El emperador loco Axellion mostró los dientes en una sonrisa a su hija, quien había cumplido con lo prometido. Era una apariencia refinada, pero su sonrisa evocaba la imagen de una bestia salvaje.
—Los caballeros clasificados del primero al tercero tendrán acceso al tesoro imperial. Visitadlo en el plazo de una semana y elegid un tesoro cada uno.
—Nos sentimos profundamente honrados.
Los tres caballeros se arrodillaron sobre una rodilla mientras las tres princesas levantaban los dobladillos de sus vestidos en un gesto de respeto.
—¡Felicidades!
—¡Felicidades!
Todo el salón de banquetes estalló en aplausos y vítores. Pero no duró mucho. Cuanto más grande y ruidosa es la celebración, más desolador se siente todo una vez que termina. Ese era el caso ahora. En el salón de banquetes, donde los aplausos y las felicitaciones habían cesado, un silencio antinatural se apoderó de la multitud de cientos de personas. El ambiente se tornó denso con una solemnidad repentina, y los nobles apenas se atrevían a respirar.
El emperador loco habló:
—Sir Yulis, sir Heinz, sir Jerom. Debéis afrontar el castigo.

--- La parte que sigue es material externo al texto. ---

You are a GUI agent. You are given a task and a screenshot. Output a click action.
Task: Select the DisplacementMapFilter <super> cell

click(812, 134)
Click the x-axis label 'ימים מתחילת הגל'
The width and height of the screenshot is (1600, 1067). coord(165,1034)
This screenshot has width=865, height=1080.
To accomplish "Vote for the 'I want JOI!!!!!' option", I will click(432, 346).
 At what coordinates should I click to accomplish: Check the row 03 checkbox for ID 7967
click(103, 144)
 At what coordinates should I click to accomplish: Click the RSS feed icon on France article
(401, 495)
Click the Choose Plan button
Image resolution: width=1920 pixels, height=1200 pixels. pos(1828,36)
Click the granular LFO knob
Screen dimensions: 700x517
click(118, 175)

Los caballeros convocados se arrodillaron como si hubieran sido condenados por un crimen grave. Incluso las princesas que estaban detrás de ellos hicieron una profunda reverencia, con las manos temblorosas mientras se aferraban a los dobladillos de sus vestidos.
En el banquete, no había un solo noble que ignorara las crueles tendencias del emperador loco. La mayoría estaban tensos por el miedo, pero algunas almas atormentadas brillaban con expectación.
—Sois los juguetes de mis hijas, así que el castigo no os haría demasiado daño. He ideado un castigo que evita causaros lesiones en la medida de lo posible.
Por supuesto, el imperio disponía de innumerables métodos para torturar a alguien hasta el borde de la muerte sin dañar su apariencia exterior.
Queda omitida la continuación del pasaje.